Selene menghela nafas, tetapi ia meraih paper bag tersebut dengan senyuman di wajahnya. Yakali gak di ambil, mubazir banget, begitu batinnya.

“Kamu mau pesan apa? Saya udah pesan duluan tadi kebetulan.” Kata Prabu sambil menyodorkan menunya.

“Red velvet cake boleh gak sih, om?”

“Sure.”

Prabu memanggil waiterss dan menyebutkan pesanan milik Selene.

“Jangan panggil saya om, by the way. Saya gak setua itu.” Prabu angkat bicara begitu waiterss tersebut pergi.

“Sorry sebelumnya, emang om umur berapa dah?”

“Twenty eight. Not that old, kan?”

“Still, age gap kita jauh banget om. Gak sopan, ntar.” Jawab Selene tidak setuju.

Waiterss yang datang membuat obrolan mereka terpotong.
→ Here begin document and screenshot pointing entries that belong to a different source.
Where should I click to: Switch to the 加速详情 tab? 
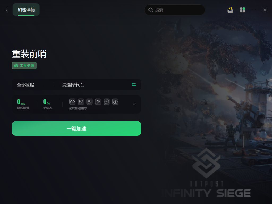click(x=26, y=10)
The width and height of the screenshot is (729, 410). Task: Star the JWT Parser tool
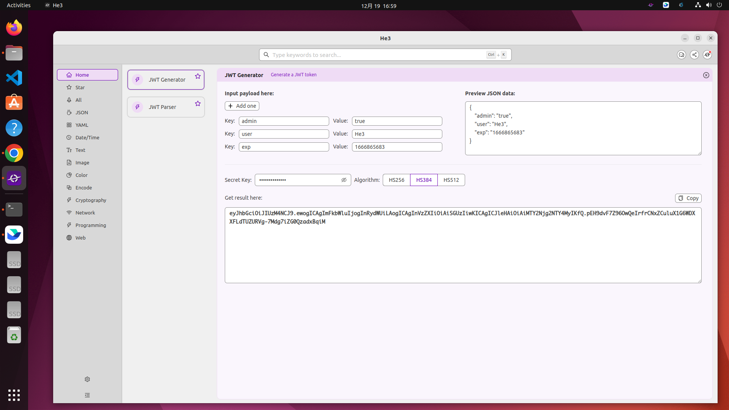click(198, 104)
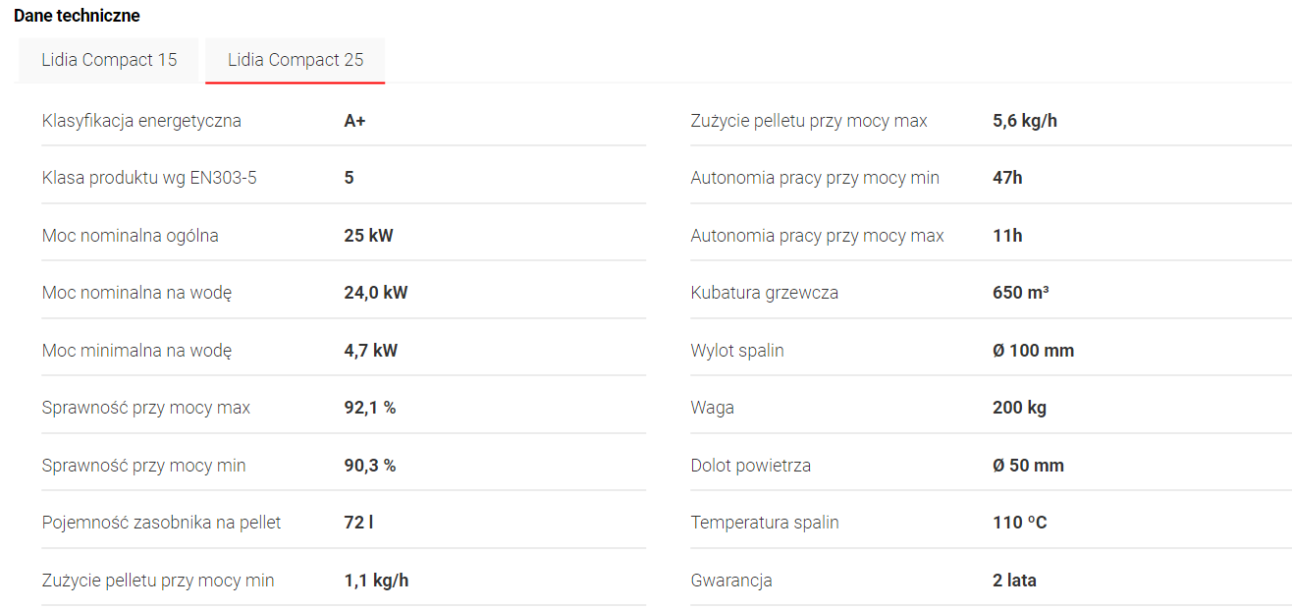Click the Temperatura spalin label
This screenshot has height=610, width=1292.
point(765,523)
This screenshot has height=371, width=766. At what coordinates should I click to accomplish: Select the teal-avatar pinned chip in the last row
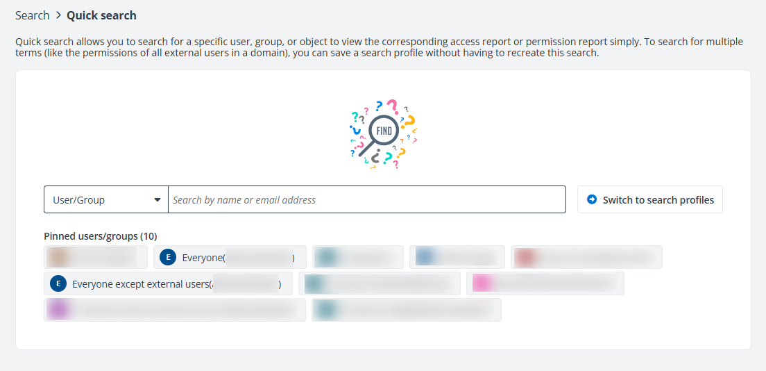click(407, 310)
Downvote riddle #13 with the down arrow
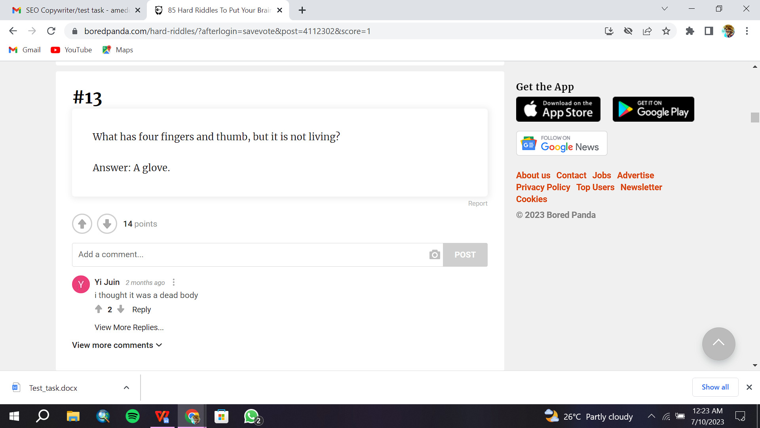The image size is (760, 428). (x=107, y=224)
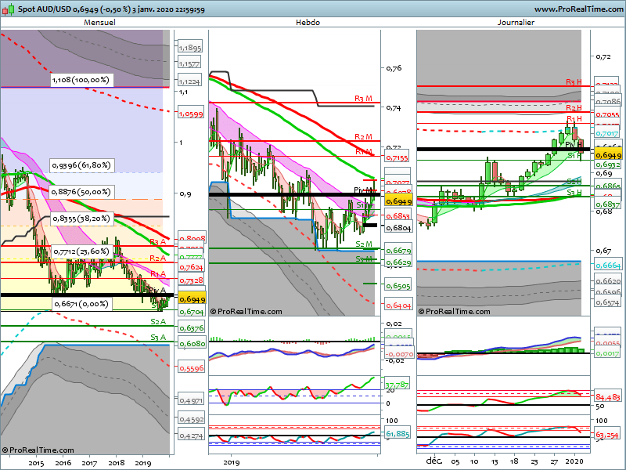The height and width of the screenshot is (470, 626).
Task: Select the 0,9396 (61,80%) Fibonacci label
Action: [x=82, y=165]
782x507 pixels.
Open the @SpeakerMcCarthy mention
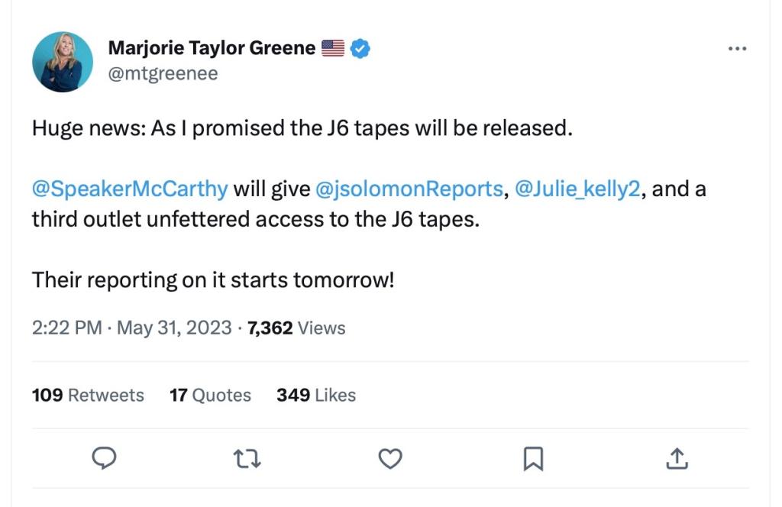[130, 189]
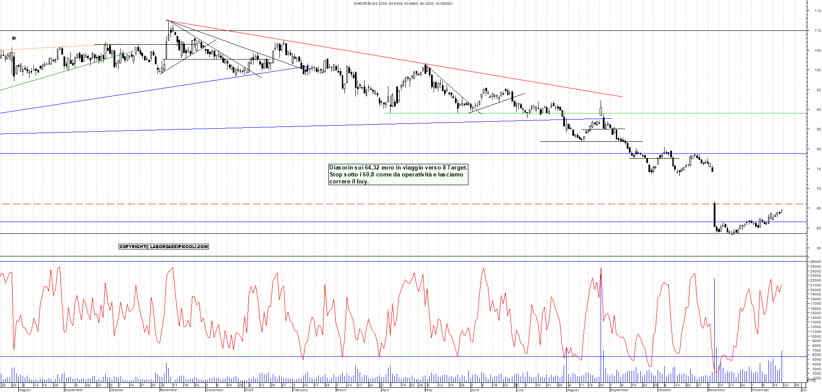Click the 70 price level on right axis
Image resolution: width=822 pixels, height=392 pixels.
pyautogui.click(x=818, y=189)
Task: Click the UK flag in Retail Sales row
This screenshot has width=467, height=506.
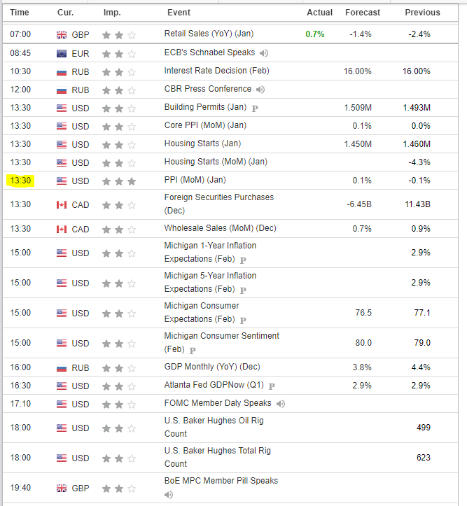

Begitu waiterss tersebut pergi setelah mengantar pesanan, Prabu memberikan tisu serta garpu dan pisau kepada Selene.

“Here,” katanya. “Emang kamu umur berapa?”

“Masih dua puluh satu.”

Prabu hanya mengangguk sambil memakan pasta miliknya. Hari ini dia belum ada makan siang, makanya sedari tadi perutnya sudah keroncongan.

“Tapi muka om tuh agak familiar tau.” Kata Selene sambil menatap wajah Prabu lamat.

“Oh ya? Mungkin kamu pernah liat saya di tinder. Banyak faker yang pakai foto saya soalnya.”

“Dih? Saya aja gak main tinder.”

Prabu mengelap mulutnya dengan tisu lalu meraih minum miliknya sebelum menjawab Selene.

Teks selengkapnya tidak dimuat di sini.